On parle de développement durable et de transition énergétique. On s'oppose aux projets de pipeline et à l'exploration pétrolière. On rêve d'électrifier les transports. Mais on ne réalise pas, pendant ce temps, que les Québécois investissent des sommes record dans la congestion.

L'ampleur du phénomène passe inaperçu, il est pourtant impératif d'en parler. Depuis la récession de 2009, les ventes d'automobiles au Québec ne cessent de grimper, à un taux de croissance annuel moyen de 4,2 %... bien au-delà de la croissance de l'économie ou de la population.

Et les Québécois délaissent les voitures : il s'en vend de moins en moins année après année, alors que les « camions légers » (véhicules utilitaires sport et camionnettes) prennent le dessus. Les ventes de voitures neuves ont chuté de 30 000 unités entre 2009 et 2015, mais ont augmenté de 85 000 unités pour les camions - parce que c'est ainsi qu'il faut les appeler. En 2015, les ventes de véhicules neufs ont représenté 10 % de la taille du parc, soit 450 000 nouveaux véhicules sur les routes.

Les quelque 6000 voitures électriques vendues par an sont parfaitement anecdotiques.

Les Québécois ne veulent tout simplement plus de voiture, électrique ou non. Ils veulent un camion.
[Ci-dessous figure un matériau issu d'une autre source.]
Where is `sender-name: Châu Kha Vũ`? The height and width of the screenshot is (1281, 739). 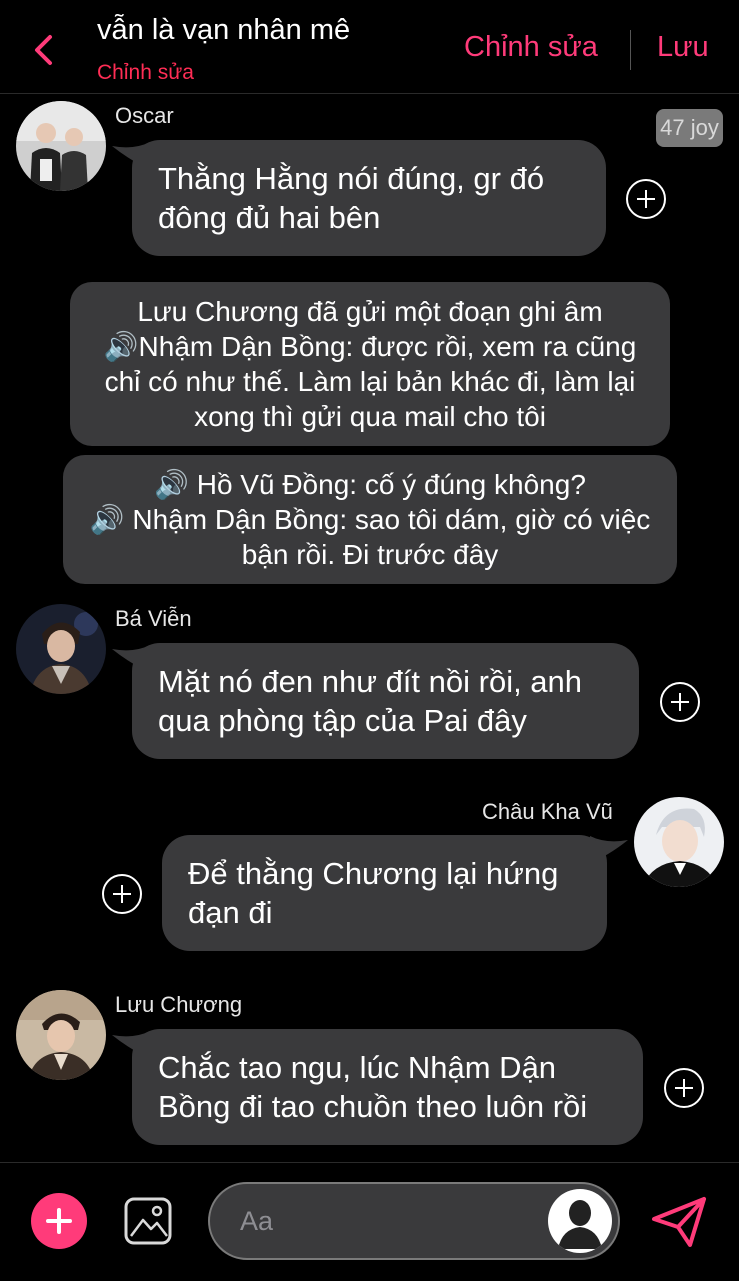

La tendance est telle que 2016 s'annonce encore comme une année record : encore plus de camions neufs, encore moins de voitures neuves et une facture encore plus haute. Après les 15 milliards de dollars dépensés en 2015, nous nous dirigeons vers 16,5 milliards dépensés pour des véhicules neufs en 2016. C'est l'ajout, en un an, du budget complet de la STM, qui est de 1,5 milliard.

UNE MYRIADE DE PROBLÈMES

On se dit en période de rigueur budgétaire. On sait que le transport en commun a besoin de plus d'argent. On débat sans fin sur Uber et on refuse que les véhicules en libre-service stationnent librement à Montréal. Mais on ne dit rien sur le fait que les Québécois trouvent le moyen de dépenser encore plus d'argent pour le problème routier. Un problème qui est en fait une myriade de problèmes : les gaz à effet de serre, la pollution de l'air, les accidents, le bruit, le coût des infrastructures et de la corruption en construction, le manque d'activité physique, l'endettement croissant des ménages, l'étalement urbain... et la liste pourrait s'allonger.

Il est temps d'amorcer un semblant de changement, de notre développement éphémère basé sur un char toujours plus gros, toujours à changer, à un développement durable - ou appelez-le comme vous voudrez : transition, économie verte, sobriété carbonique. Le nom importe peu, il faut changer quelque chose dans ce que nous faisons, pas seulement dans notre discours.

Ce changement ne va pas se réaliser avec des bornes de recharge électriques inutilisées et désuètes presque aussitôt installées. Ni à coup de rabais sur les véhicules électriques, dont si peu de gens veulent. Il faut réaliser que le changement va passer par des contraintes.

Comme pour le tabac, il va falloir taxer, réglementer et limiter la publicité pour les gros véhicules.

Rien ne doit être interdit, mais il faut avoir le courage de mettre fin à cette tendance qui plombe notre économie, affecte notre environnement et qui n'apporte aucune contribution sociale à part rehausser des ego individuels, dans des véhicules privés sur des routes publiques.

La classe politique entière doit trouver la force de mettre en place des politiques de transport qui sont cohérentes avec nos impératifs énergétiques et environnementaux. La population doit soutenir ces nouvelles orientations, et pour de bonnes raisons : nous serons collectivement plus riches, nos rues moins congestionnées et plus sécuritaires, tout en faisant des gains environnementaux. Il est temps de cesser d'investir dans les problèmes, pour gagner plus dans les solutions.